Advice for Junior Engineers – Part 1

As an entry level engineer, you ideally want to absorb as much information as you can and push yourself. That’s how you’ll evolve and become a good mid-level engineer. Some things to know:

  • If you’re stuck, reach out and soon. Don’t try to figure something out for 2-3 days on your own before asking for help. But don’t overdo it and ask for help on every little thing. Don’t feel like you’re bothering people. You’re in a team, and your team exists to help one another at least in a healthy one. If someone is abrasive, that’s on them.
  • Use your team lead. Ask for feedback, and provide feedback. They’re there to help you grow and succeed
  • Let go of your ego. Many engineers let their ego prevent them from learning. This can take many shapes like small PR feedback to how you plan bigger scopes of work.
  • Understand that in most companies your job is to provide value. Understanding how your role creates value for the company is important as it’ll frame how you approach your work. You want to enable yourself to create a lot of value, which makes you valuable to the company. And that’s not just things like feature development. That can also take the shape of improving the code around you, writing good/updated docs, helping others, etc.

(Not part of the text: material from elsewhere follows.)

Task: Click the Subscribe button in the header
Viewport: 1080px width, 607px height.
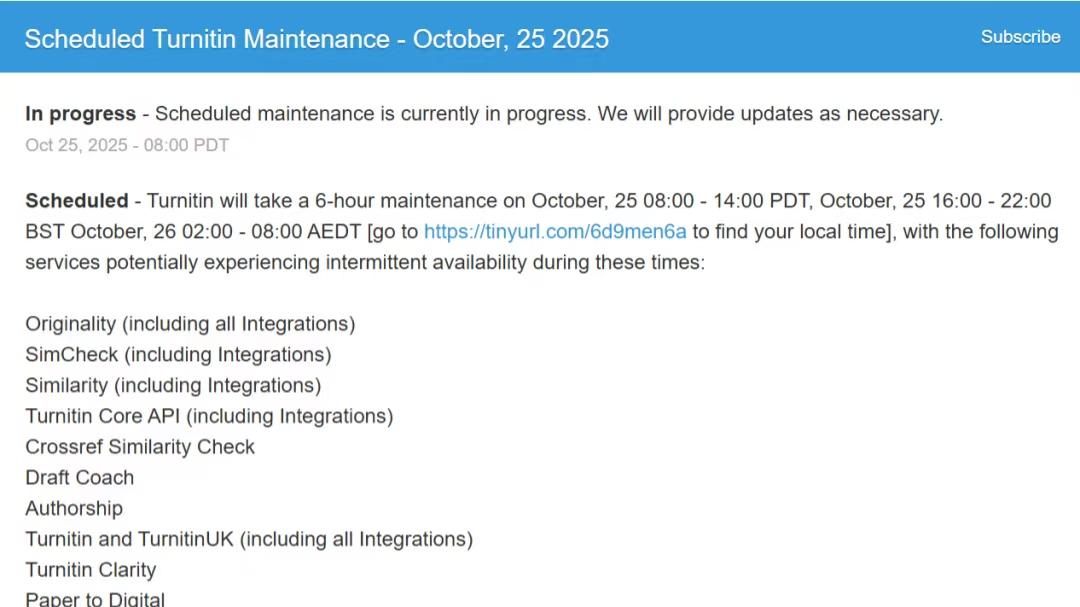Action: 1020,37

  • Understand that you need to bubble up what you do especially in larger organizations. Your lead will likely know your successes, but it’s always good to know how and when to send you up successes above you.
  • Network! You don’t need to be friends with everyone, but understand that the people around you will be your network in your career. People will come and go. And you’ll eventually go to another company too. You want your network to get you a new job if possible as that’s the best and easiest way to get a job.

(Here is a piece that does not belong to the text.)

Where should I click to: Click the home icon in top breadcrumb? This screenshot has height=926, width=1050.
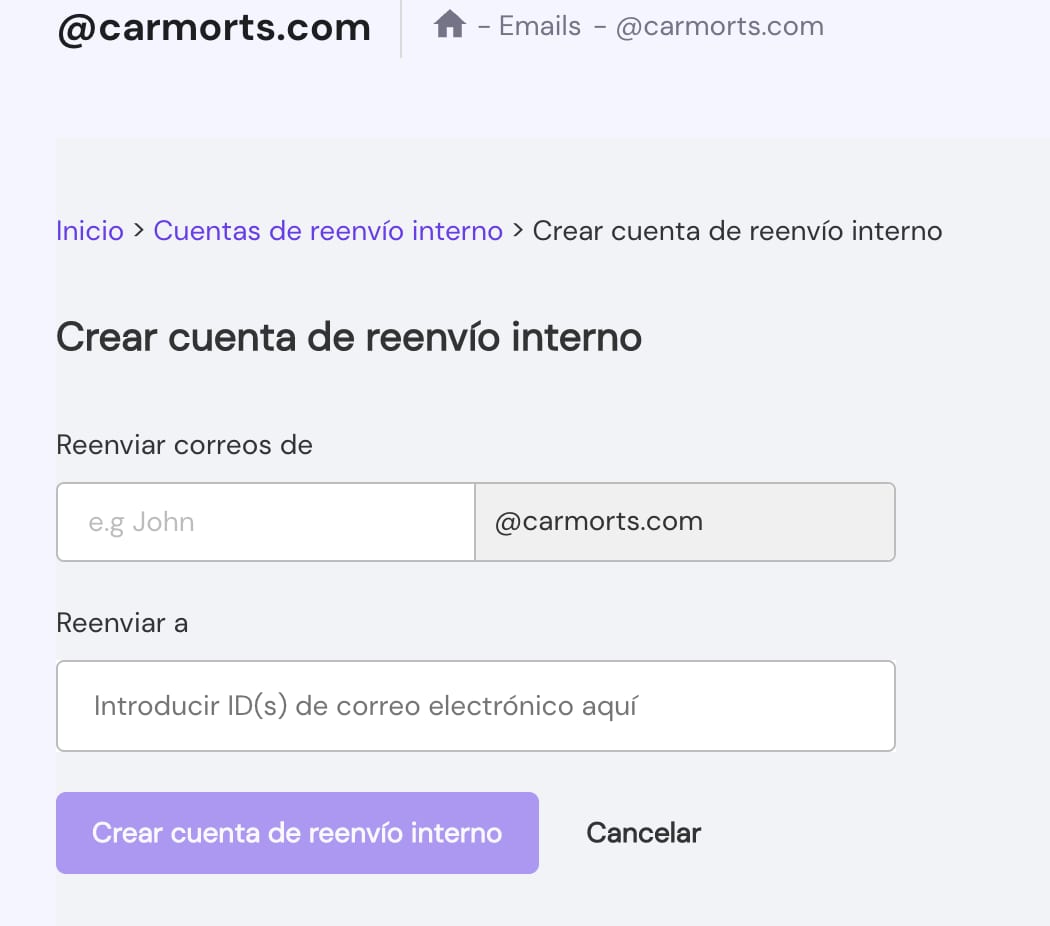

  • Keep learning. This should never end really. Ideally you learn on the job. If you’re not learning, reach out for help to help reshape what you’re doing to help you learn as you work.
  • Yes, respect people’s Slack statuses. If they’re do-not-disturb, then respect that. Hopefully your company has some communication guidelines to follow. If not: avoid sending a message to a very large group of people, and avoid things like @ channel because it bypasses people’s notification settings. Be mindful about how you communicate. Also apply your statuses for yourself. Do you need focus time? That’s fine, just communicate that in a way that aligns with how your team/company does it.